L’Orchestre national d’Ile-de-France était à la Philharmonie de Paris le 25 mars dernier pour un concert dirigé par Case Scaglione.
Au programme le célèbre Concerto pour piano n°23 de Mozart. Il doit une partie de sa notoriété à son adagio, l’un des mouvements lents les plus émouvants et les plus poignants que Mozart ait écrit. Il était interprété par le jeune pianiste italien Federico Colli.

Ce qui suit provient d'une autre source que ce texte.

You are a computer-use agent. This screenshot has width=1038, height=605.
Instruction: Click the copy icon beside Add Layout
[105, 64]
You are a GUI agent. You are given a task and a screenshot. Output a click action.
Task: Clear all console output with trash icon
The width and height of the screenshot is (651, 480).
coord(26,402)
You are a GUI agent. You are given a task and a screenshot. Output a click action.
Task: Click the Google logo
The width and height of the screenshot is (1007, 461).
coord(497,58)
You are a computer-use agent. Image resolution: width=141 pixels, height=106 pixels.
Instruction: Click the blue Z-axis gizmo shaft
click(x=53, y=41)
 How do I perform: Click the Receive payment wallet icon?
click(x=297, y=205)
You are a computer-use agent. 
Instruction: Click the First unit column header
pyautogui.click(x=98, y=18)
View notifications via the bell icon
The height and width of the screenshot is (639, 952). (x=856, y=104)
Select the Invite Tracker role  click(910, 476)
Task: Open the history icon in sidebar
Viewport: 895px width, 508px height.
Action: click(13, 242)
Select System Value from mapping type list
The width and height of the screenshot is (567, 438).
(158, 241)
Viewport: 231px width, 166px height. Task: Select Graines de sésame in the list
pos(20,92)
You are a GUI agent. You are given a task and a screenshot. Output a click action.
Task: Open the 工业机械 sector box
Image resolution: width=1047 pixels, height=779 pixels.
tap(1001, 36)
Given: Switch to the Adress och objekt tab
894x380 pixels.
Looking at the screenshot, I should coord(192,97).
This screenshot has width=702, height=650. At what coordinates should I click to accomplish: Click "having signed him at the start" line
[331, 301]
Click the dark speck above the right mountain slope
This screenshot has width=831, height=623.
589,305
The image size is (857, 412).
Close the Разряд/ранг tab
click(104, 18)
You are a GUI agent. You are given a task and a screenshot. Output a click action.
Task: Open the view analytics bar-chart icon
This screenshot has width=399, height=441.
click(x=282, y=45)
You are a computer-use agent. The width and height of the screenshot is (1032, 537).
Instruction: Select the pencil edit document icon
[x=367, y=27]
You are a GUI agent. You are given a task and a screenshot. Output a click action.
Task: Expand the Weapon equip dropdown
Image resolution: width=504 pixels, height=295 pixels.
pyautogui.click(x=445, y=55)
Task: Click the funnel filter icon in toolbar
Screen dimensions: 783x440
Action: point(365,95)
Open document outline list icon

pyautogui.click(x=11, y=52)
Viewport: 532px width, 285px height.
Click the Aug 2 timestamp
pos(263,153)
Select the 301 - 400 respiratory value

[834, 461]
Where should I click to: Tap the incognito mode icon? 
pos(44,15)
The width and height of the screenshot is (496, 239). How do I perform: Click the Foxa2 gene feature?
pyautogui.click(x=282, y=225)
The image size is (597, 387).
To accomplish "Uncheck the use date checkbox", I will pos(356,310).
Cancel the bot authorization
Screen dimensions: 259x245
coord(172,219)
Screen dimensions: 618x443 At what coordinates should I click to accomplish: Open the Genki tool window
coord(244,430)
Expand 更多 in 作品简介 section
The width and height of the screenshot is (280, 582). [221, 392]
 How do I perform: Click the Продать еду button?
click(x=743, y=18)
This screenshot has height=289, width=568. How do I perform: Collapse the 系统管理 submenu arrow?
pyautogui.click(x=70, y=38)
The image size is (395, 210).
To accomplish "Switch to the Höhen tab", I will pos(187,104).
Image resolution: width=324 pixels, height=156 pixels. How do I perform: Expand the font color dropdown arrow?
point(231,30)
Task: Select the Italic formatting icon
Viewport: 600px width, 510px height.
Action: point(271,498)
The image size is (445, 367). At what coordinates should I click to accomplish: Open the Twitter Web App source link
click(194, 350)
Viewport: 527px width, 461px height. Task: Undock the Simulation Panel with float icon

La seconde œuvre au programme est la Symphonie n°5 de Chostakovitch. Créée avec succès en 1937 à Léningrad, elle fait suite à l’opéra Lady Macbeth du district de Mtsensk que Staline avait fait censurer l’année précédente.
Une œuvre controversée
La Symphonie n°5 est sous-titrée « Réponse d’un artiste soviétique à une juste critique. » Chostakovitch a lui-même expliqué qu’il avait fait « un effort en direction de l’intelligibilité et de la simplicité ».
Même si l’œuvre a été saluée par le régime stalinien, elle montre dans les contrastes brutaux qui la parcourent, la tragédie et l’angoisse du compositeur. On peut y voir aussi une critique ironique de l’esthétique musicale alors prônée par les autorités soviétiques.
Ce concert sera présenté par Laure Mézan.